▸ Instructions to follow
Retype only the lines below from the one with "Image resolution: width=922" to the one with "959x633 pixels.", inclusive, skipping every image.

--------------------------------

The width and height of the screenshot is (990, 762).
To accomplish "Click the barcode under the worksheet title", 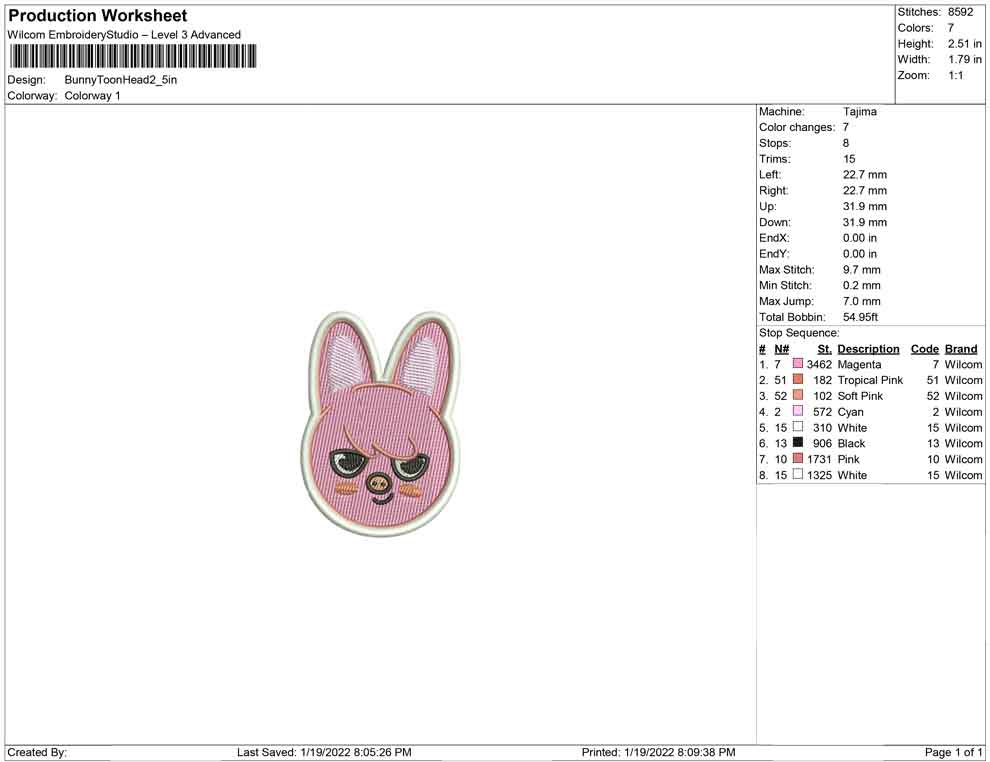I will 133,56.
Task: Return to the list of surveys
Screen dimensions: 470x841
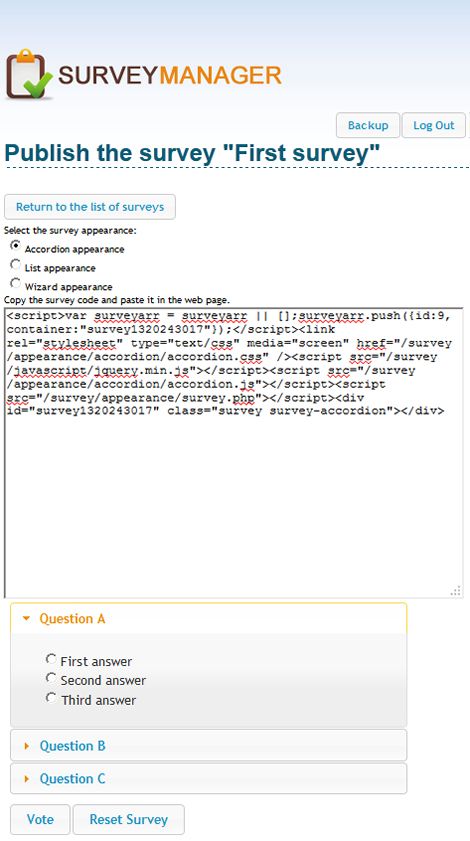Action: pos(90,207)
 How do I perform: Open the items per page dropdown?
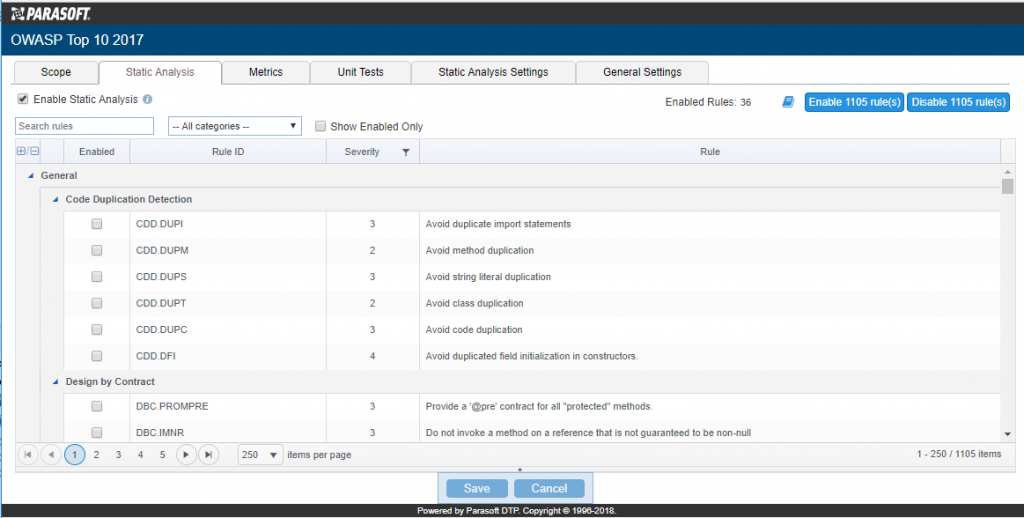pyautogui.click(x=260, y=454)
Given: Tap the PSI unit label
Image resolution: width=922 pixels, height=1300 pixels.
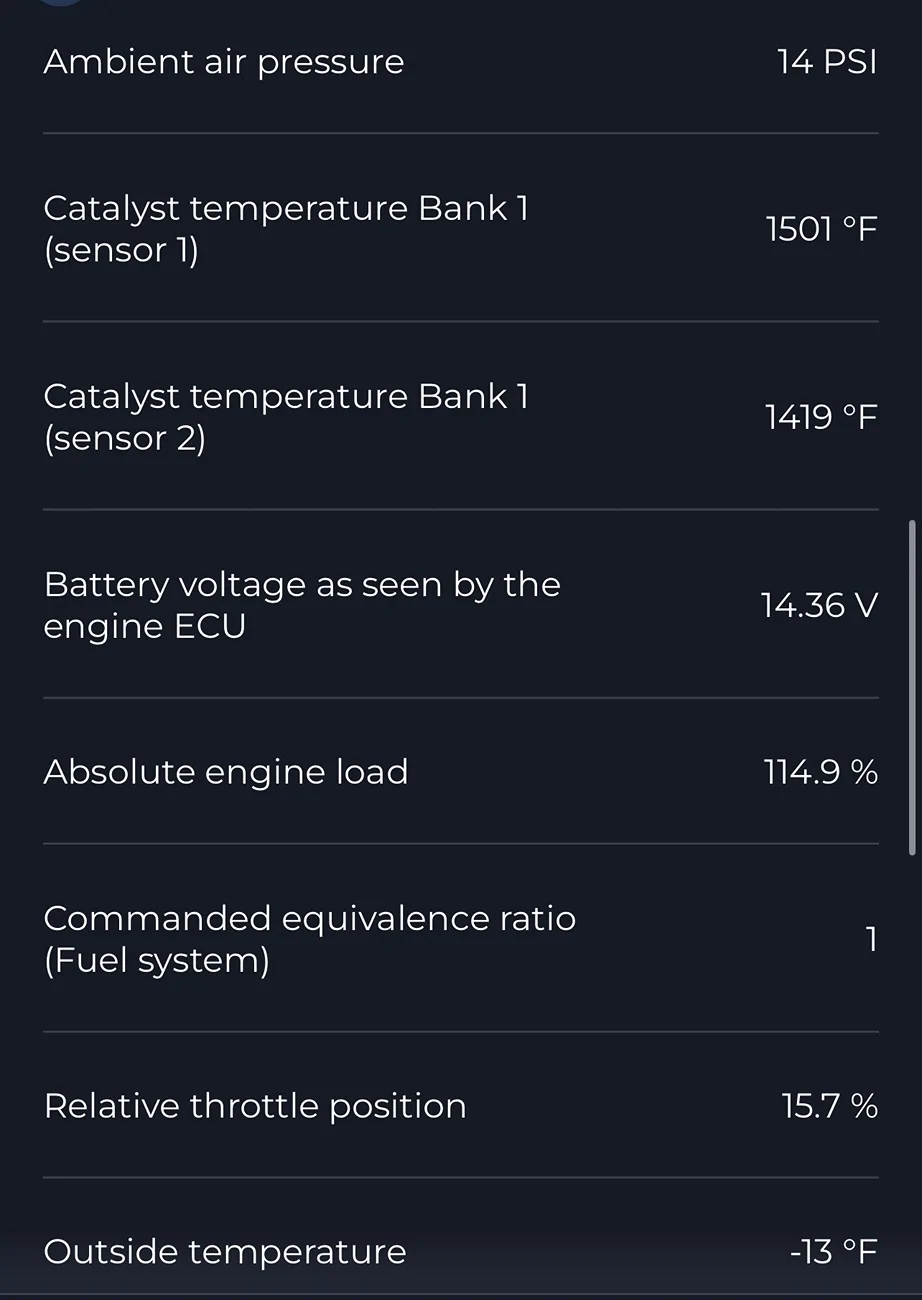Looking at the screenshot, I should point(850,62).
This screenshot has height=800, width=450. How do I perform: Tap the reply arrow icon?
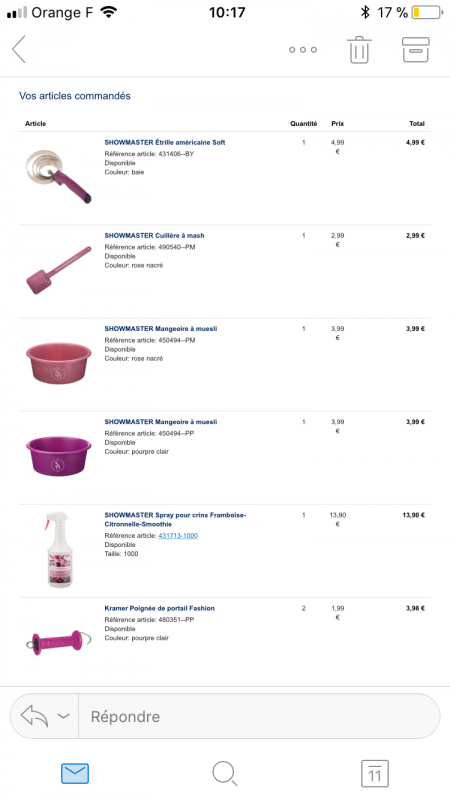[x=34, y=716]
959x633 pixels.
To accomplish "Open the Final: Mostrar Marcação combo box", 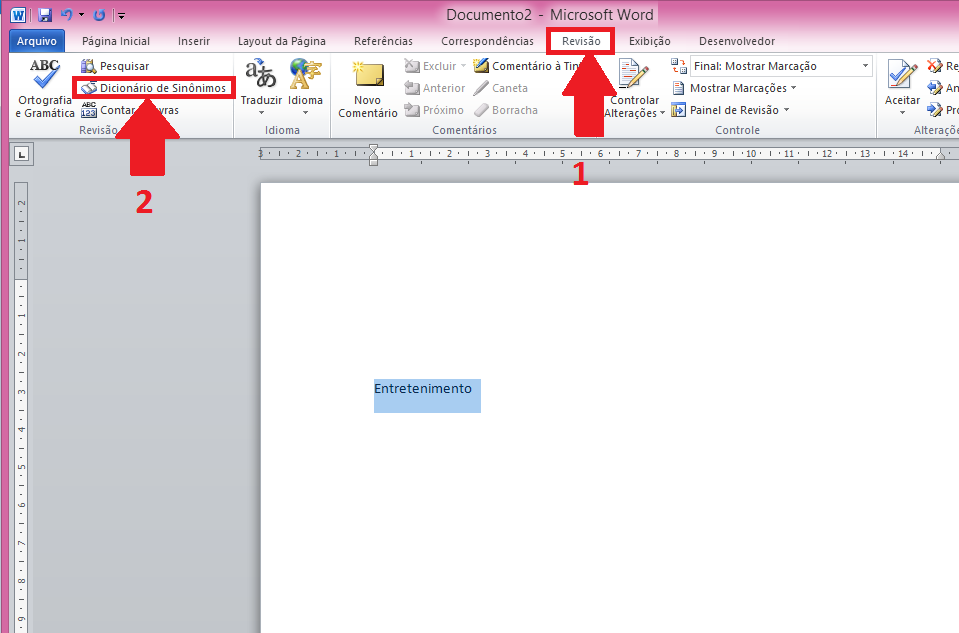I will point(780,66).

--------------------------------

▸ Reply to the exercise
Image resolution: width=922 pixels, height=1300 pixels.
Looking at the screenshot, I should point(850,62).
This screenshot has height=800, width=450. How do I perform: Tap the reply arrow icon?
[x=34, y=716]
959x633 pixels.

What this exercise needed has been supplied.